ROCK ISLAND, Ill. – Attempts to ban books from schools and libraries across the country surged in 2021 to the highest number since the American Library Association began recording book challenges 20 years ago, the organization said earlier this month.
Last year, the ALA Office for Intellectual Freedom tracked 729 challenges to library, school and university materials, as well as research databases and e-book platforms. Each challenge can contain multiple titles, so the association reports that 1,597 different books were challenged. Most of the targeted books were by or about Black and LGBTQ people.
In 2020, the ALA only tracked 156 challenges and a total of 273 books were targeted.
The top 10 most challenged books in 2021 were:
- Gender Queer by Maia Kobabe
- Lawn Boy by Jonathan Evison
- All Boys Aren’t Blue by George M. Johnson
- Out of Darkness by Ashley Hope Perez
- The Hate U Give by Angie Thomas
- The Absolutely True Diary of a Part-Time Indian by Sherman Alexie
- Me and Earl and the Dying Girl by Jesse Andrews
- The Bluest Eye by Toni Morrison
- This Book is Gay by Juno Dawson
- Beyond Magenta by Susan Kuklin
The Rock Island Public Library follows the association’s Freedom to Read statement, director Angela Campbell said.
“Anyone has the right to come in and request an item if we do not have it, or check out an item,” Campbell said. “We want to make sure that the information we provide is all sides of an issue, because there are people who believe in one thing versus another … It’s not our job to judge why somebody wants to read, view or listen to something.

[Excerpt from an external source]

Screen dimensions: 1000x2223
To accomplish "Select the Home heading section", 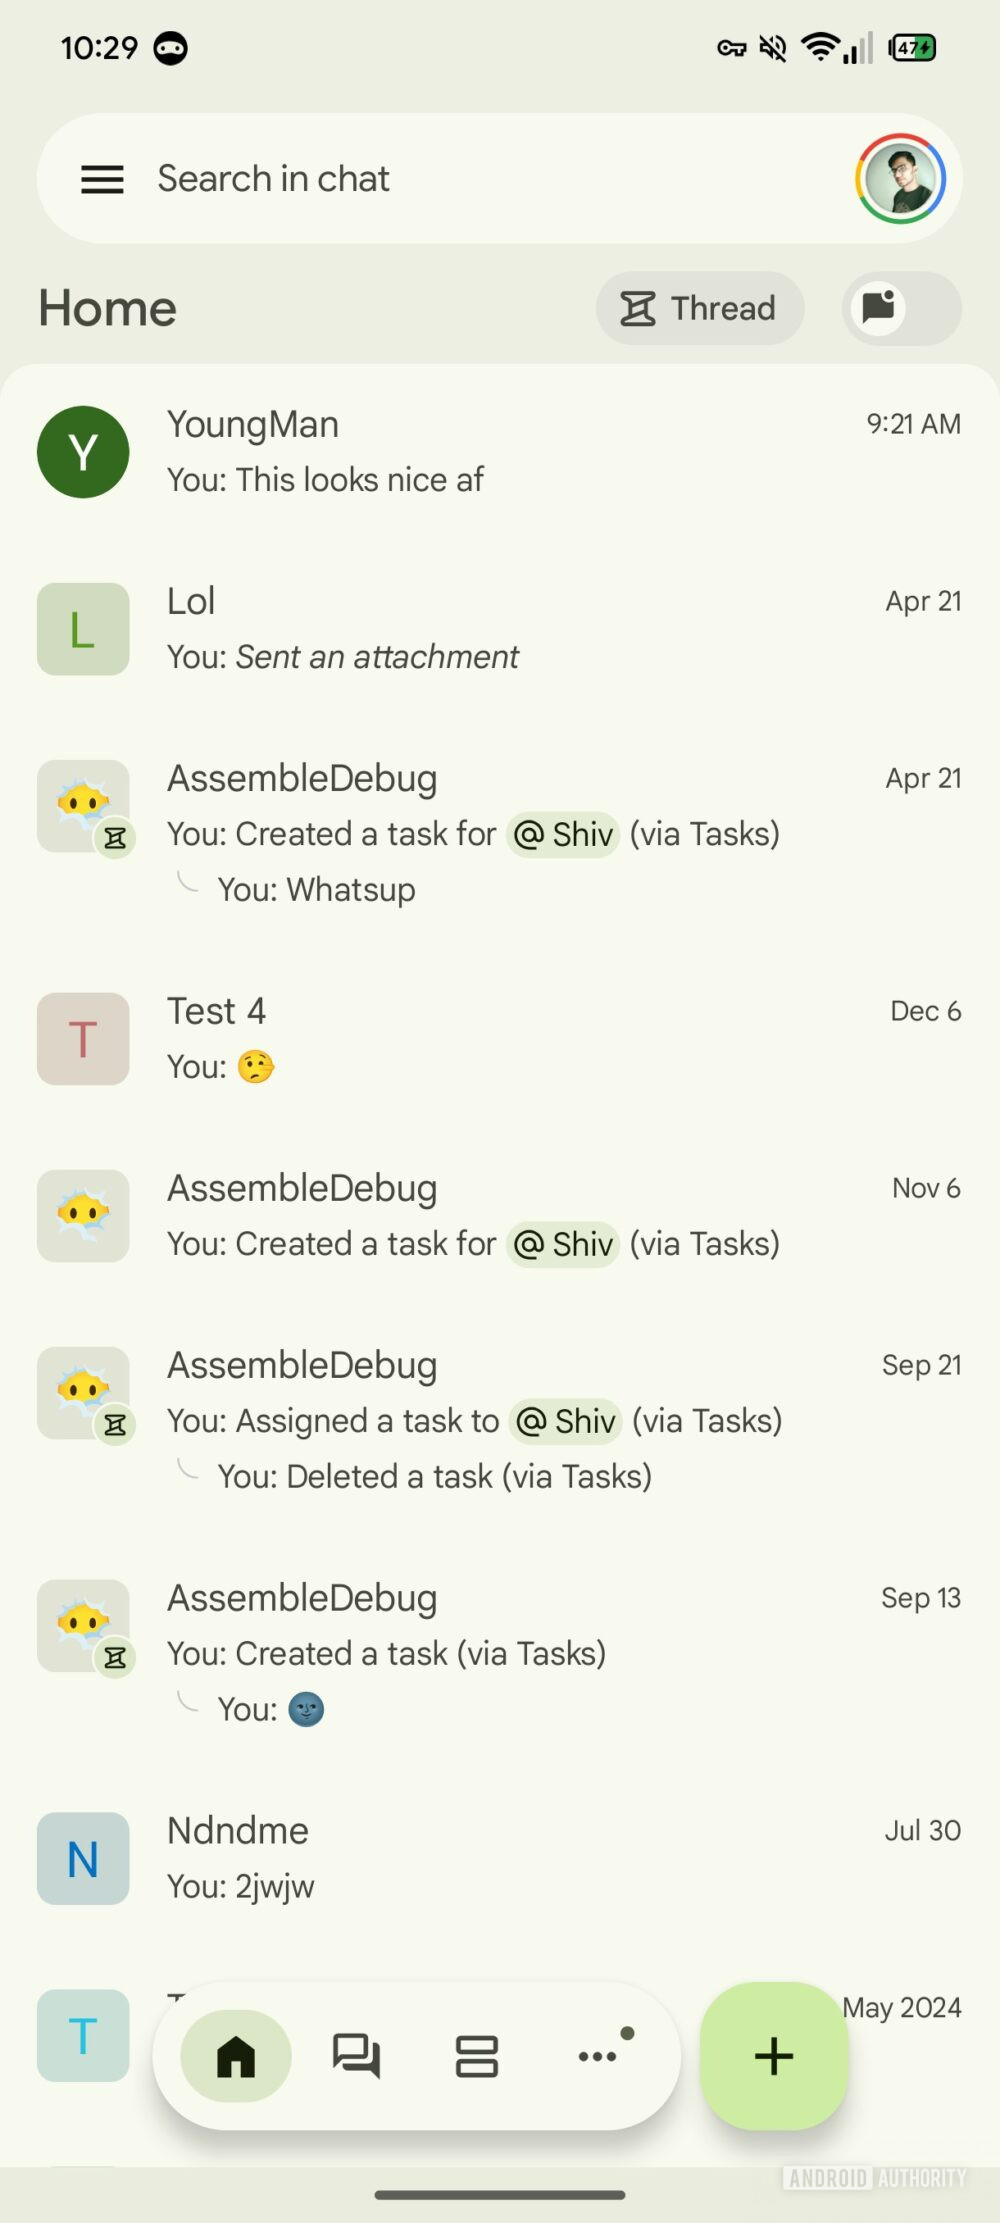I will [106, 308].
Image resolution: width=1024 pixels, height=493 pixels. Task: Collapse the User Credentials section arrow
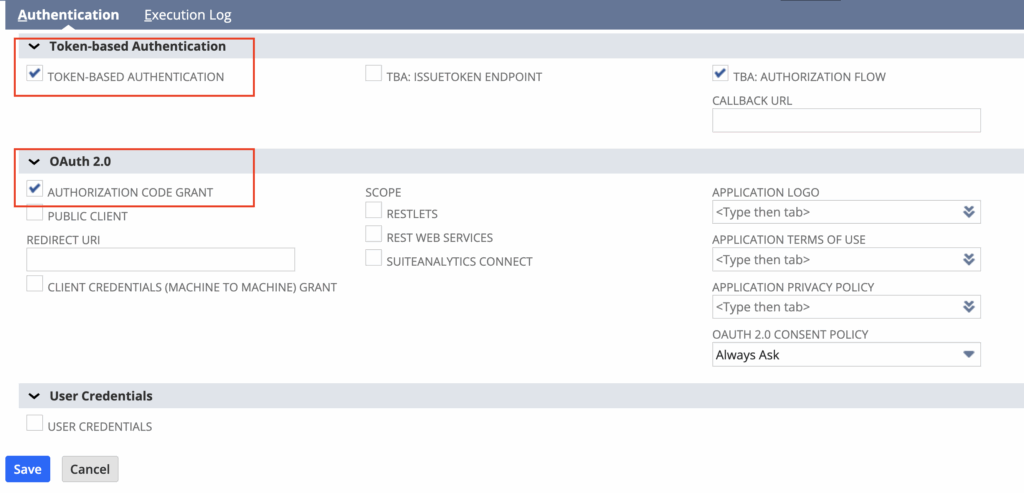click(x=35, y=396)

And we take that very seriously. “
Developing its collection of books is also something the library takes seriously, she added.
“There’s so much that goes into collection development that most people do not realize and we pride ourselves on that,” Campbell said. “So when somebody wants to challenge what we would buy, and want to offer to our community, it challenges what we do and what we believe in as a person and for our profession. “
The Rock Island Library has not seen any challenges lately, but Campbell said it’s concerning to see that the number of challenges is increasing.

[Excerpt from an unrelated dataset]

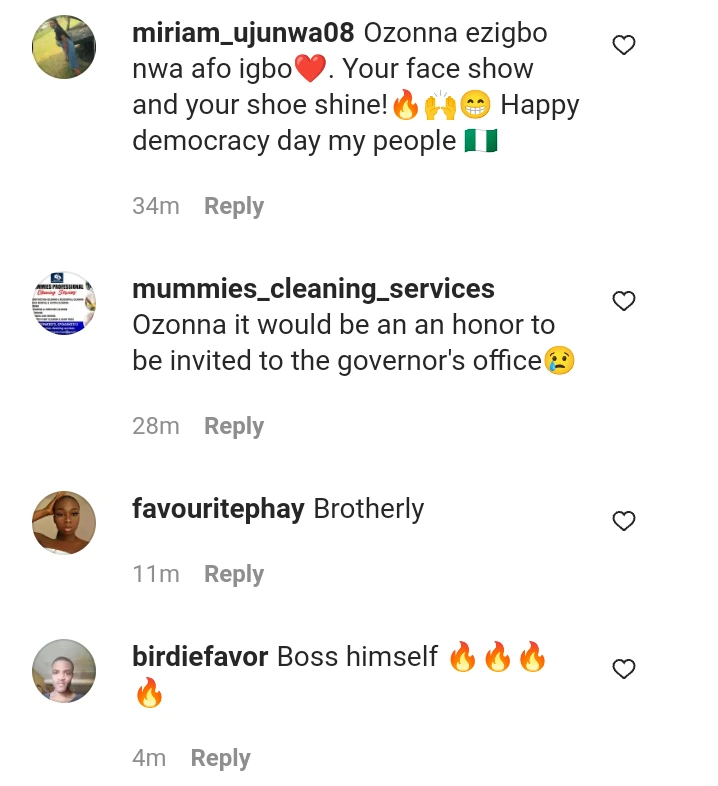
Task: Like mummies_cleaning_services' comment with the heart
Action: (624, 301)
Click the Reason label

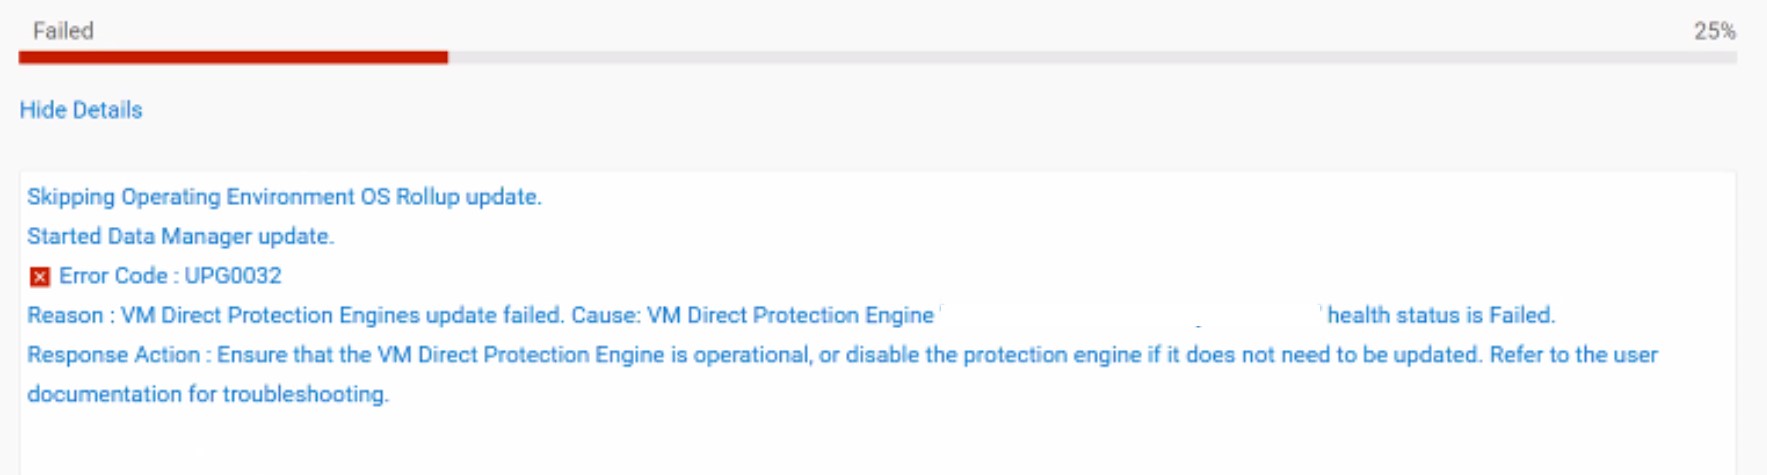click(64, 316)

ROWVA parents were upset earlier this school year to learn that freshmen were reading The Hate U Give in English class. Now, the school board is no longer allowing it to be taught.
Also earlier this year, Iowa lawmakers discussed passing a bill that would jail teachers who allowed “obscene material” in the classroom.
“It is concerning particularly when they’re trying to make it a criminal offense, when in actuality all we’re trying to do is help the community,” she said. “When they try to restrict other people from viewing it or reading it , that’s not what it is to be an American. So yeah, it’s really disheartening. “
Reading is a form of escapism and a way to learn, she said.
Instead of trying to remove books from schools and libraries, Campbell recommends parents talk to their kids about the topics in the books.
“I truly believe in the art of communication and talking about it rather than getting mad or just eliminating it,” Campbell said. “It needs to be acknowledged that it exists, like it or not.”
The Rock Island Library celebrates Banned Book Week every September. Community members are invited to learn about and discuss books that have been banned at one point.